READING PASSAGE
┌────────

On Saturday, the 15th annual Savannah Film Festival came to an end. "What a fantastic week, fantastic guests, fantastic films, fantastic enthusiasm,” said Danny Filson, the festival’s executive director.
Those who can’t bear to see the festival close, take heart. Passes for the 2013 festival, which will run Oct. 26 through Nov. 2, go on sale Dec. 3.
The final screening was "Rise of the Guardians,” an animated 3D film that will open nationwide on Nov. 21. As always, the focus of the festival is on the students, who benefit from one-on-one interaction with industry professionals who participate in master classes and panel discussions.
Norman Reedus, a film and television actor who currently plays Daryl Dixon in AMC’s hit series "The Walking Dead,” was in Savannah to participate in panel discussions and other events at the festival on Saturday.
"I shot ‘The Conspirator’ here three years ago,” Reedus said, adding that he’d developed a fondness for Vinnie Van Go Go’s pizza during his time here. "Savannah has a New Orleans-Austin kind of vibe that makes it one of those rare places everyone likes to go.”
"The Walking Dead” shoots in Senoia, a small town south of Atlanta in Coweta County. "I knew it would be amazing before I started,” Reedus said.
"Life has changed for me in a million different ways,” he said. "I ride my motorcycle to work, and there’s no traffic.
"If you’re in this business long enough, it beats you down. The show’s renewed my faith in the whole business.”
Life has also changed for Reedus’s son, Mingus. "The first season, he wouldn’t watch because he was scared,” Reedus said.
"The second season, he came home with a smile. Some of the older kids said, ‘Is your dad Daryl Dixon?’ and when he said yes, they said ‘We like Daryl Dixon!’ The third season, he loves it.”
The show is based on a comic book series, but Reedus’ character was invented for the show. However, Dixon, a Southern redneck hunter, has become so popular with viewers, he is being added to the comic book series.
"He’s tough on the outside and mushy on the inside,” Reedus said.
In addition to working as an actor and filmmaker, Reedus is a noted painter, sculptor and photographer whose work is sold in galleries in New York and across Europe. "I’ve sold things at Sotheby’s and had a show of giant photographs at Times Square for Oxfam,” he said.
While in Savannah, actress Michelle Monaghan spoke with students and also got out and explored the city. "I went down to the Olde Pink House and had the most beautiful, best meal,” Monaghan said. "It was just dynamite.
"Everyone was in a sharing mood, so I got to try out at least a third of the menu. I’m going to have to come back so I can try the rest of it.”
The next day, Monaghan ate at Mrs. Wilkes’ Boarding House. "We stuffed our bellies,” she said. "Then I spent the afternoon walking around Savannah and taking pictures. I picked up some souvenirs and mementoes.”
While at SCAD, Monaghan did a master class with acting students. "It’s always nice to talk shop and answer questions,” she said. "The students were lovely.
"I’d love to come back here. My husband couldn’t come. He’s a graphic artist, and he would get such a kick out of SCAD.”
On Monday, Monaghan will be back in Los Angeles to begin work on a film titled "Love is a Many Splintered Thing.” She is in heavy demand as an actress, an enviable place to be.

└────────

PROVIDED MATERIAL
┌────────

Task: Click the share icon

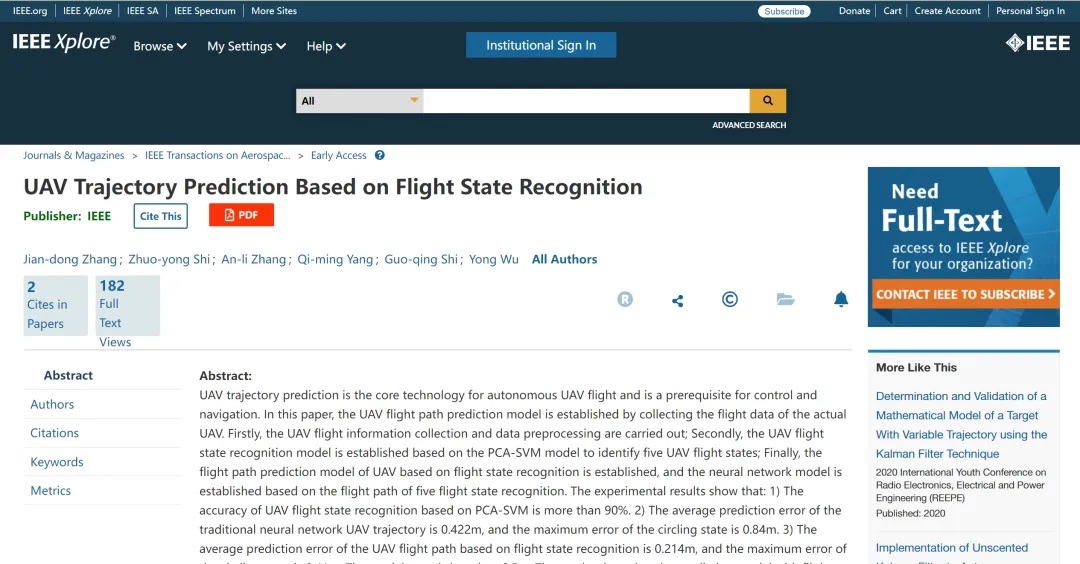Action: click(678, 300)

└────────

WORK INSTRUCTIONS
[A] From the Savannah Film Festival article above, set down the passage starting at "While in Savannah, actress" and ending at "students were lovely.".
[B] According to the Savannah Film Festival article, where is "The Walking Dead" shot?

SOLVED TASKS
[A]
While in Savannah, actress Michelle Monaghan spoke with students and also got out and explored the city. "I went down to the Olde Pink House and had the most beautiful, best meal,” Monaghan said. "It was just dynamite.
"Everyone was in a sharing mood, so I got to try out at least a third of the menu. I’m going to have to come back so I can try the rest of it.”
The next day, Monaghan ate at Mrs. Wilkes’ Boarding House. "We stuffed our bellies,” she said. "Then I spent the afternoon walking around Savannah and taking pictures. I picked up some souvenirs and mementoes.”
While at SCAD, Monaghan did a master class with acting students. "It’s always nice to talk shop and answer questions,” she said. "The students were lovely.

[B] In Senoia, a small town south of Atlanta in Coweta County.